Após a aplicação de 54,8 mil doses da CoronaVac no município paulista, não foi observado um índice preocupante de reações adversas. No total, 4,4% dos participantes apresentaram algum incômodo após a primeira dose. Apenas 0,02% deles tiveram efeitos colaterais grau 3, como dor na cabeça ou nos músculos, que chegaram a prejudicar as atividades diárias.
O Projeto também acompanhou os casos de hospitalização ou morte por covid-19 durante e logo após a vacinação. No intervalo entre a primeira e a segunda dose da vacina, foram registradas 43 internações e 7 óbitos entre os voluntários. No período de 14 dias após a segunda dose, os cientistas identificaram cinco voluntários que necessitaram de atenção hospitalar e uma morte.
De acordo com o Instituto Butantan “Outra conclusão importante é a avaliação da incidência da doença em Serrana na comparação com as cidades vizinhas.

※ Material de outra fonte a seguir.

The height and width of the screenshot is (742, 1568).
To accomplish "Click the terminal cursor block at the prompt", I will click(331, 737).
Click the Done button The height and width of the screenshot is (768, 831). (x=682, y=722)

Serrana tem cerca de 10 mil moradores que trabalham em Ribeirão Preto diariamente. Porém, enquanto Ribeirão Preto e cidades da região vêm apresentando alta nos casos de Covid-19, Serrana manteve taxas de incidência baixas graças à vacinação. Ou seja, além da queda das infecções, os moradores que transitam em outras cidades não trouxeram um incremento relevante nos casos. O Projeto S criou um ‘cinturão imunológico’ em Serrana, uma barreira coletiva contra o vírus, reduzindo drasticamente a transmissão no município”, afirmou o instituto.